A couple of weeks ago, we posted a blog entitled 3 Ways to Turn Your Advertising on Amazon into a High Performing Machine – and received a comment from a reader named Lee Gabel that read:

Tip #2 is no longer accepted practice for Amazon Ads. Instead they recommend no more than 100 keywords per ad and advocate using ad groups instead of copying campaigns. In addition, Amazon Ads now frowns upon more than three ads per advertised title. Ad groups is the way around this.

This caused us to take pause for a moment and check our thinking – because while this is contrary advice to our established strategies, we certainly didn’t want to dismiss the suggestions out of hand. Unfortunately, Lee didn’t let us know where he’d heard these bits of advice, as they’re not aligned with what Amazon suggest in regards to Sponsored Ads, and nor do they correspond with any of the training or course materials we’ve studied.

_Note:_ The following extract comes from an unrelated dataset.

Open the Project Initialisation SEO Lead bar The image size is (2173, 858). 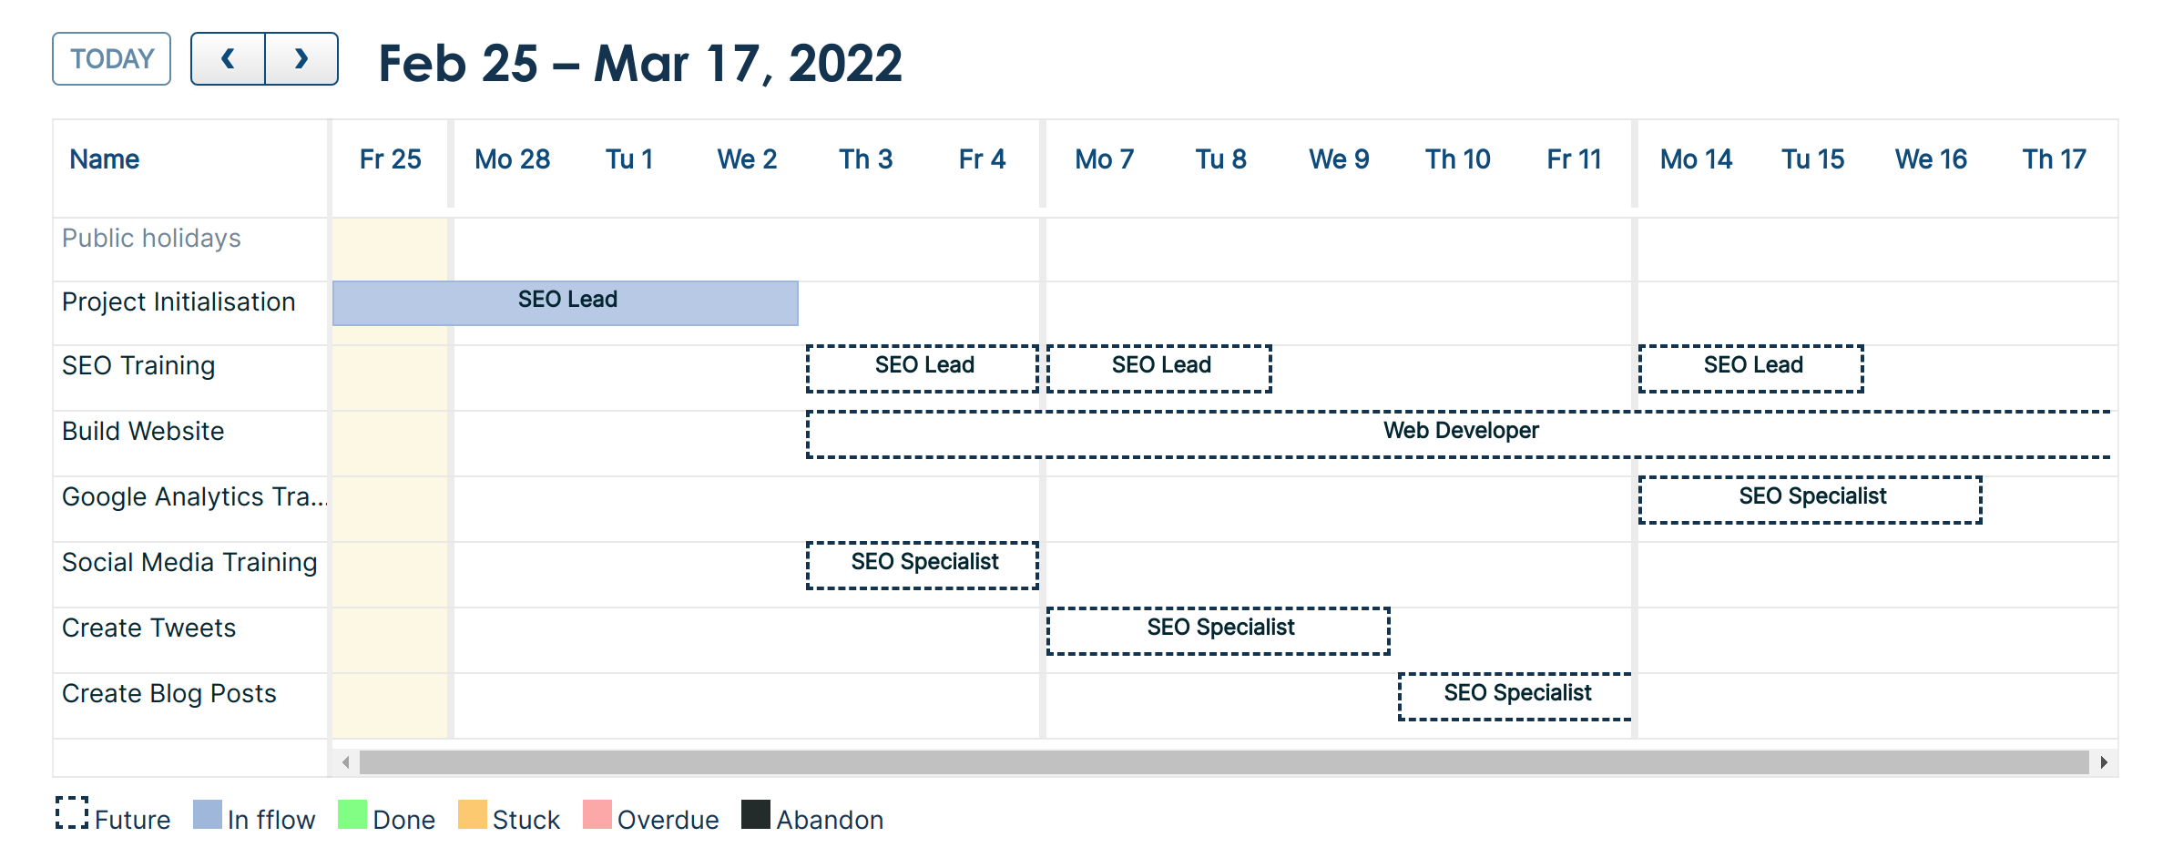[566, 303]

The comments did mirror some other things people had been saying in response to the newly updated materials made available as part of Mark Dawson’s Ads for Authors courses, which we’ve recommended in the past. Every few months, Mark and his team update their materials to reflect new information, and this time around presented all-new course material created by Janet Margot, who is a 10+ year veteran of Amazon and probably as close as you can possibly get into an inside look at the retail giant’s machinery.

Even if you haven’t taken the course, you may have already seen some of this new info on public forums and discussion boards, or free webinars where Mark and Janet have shared three pieces of advertising advice that might appear to fly in the face of the tried-and-tested methods we’ve recommended before.

Respecting that not everybody shares the same opinions or strategies, we looked into these three recent contradictions to the ‘established wisdom’ of advertising on Amazon to determine whether this new advice is true or false. 

#1 You DON’T want to run dozens of campaigns advertising the same book

Verdict: TRUE

Successfully advertising on Amazon is a little like playing Blackjack – in which the goal is to get your hand of cards as close to 21 as you can without going over. The goal on Amazon is to get as many Impressions (and hopefully Clicks) as possible, but at the same time you want to keep your Bid to the minimum, so you don’t burn through your advertising budget on clicks that don’t convert into sales.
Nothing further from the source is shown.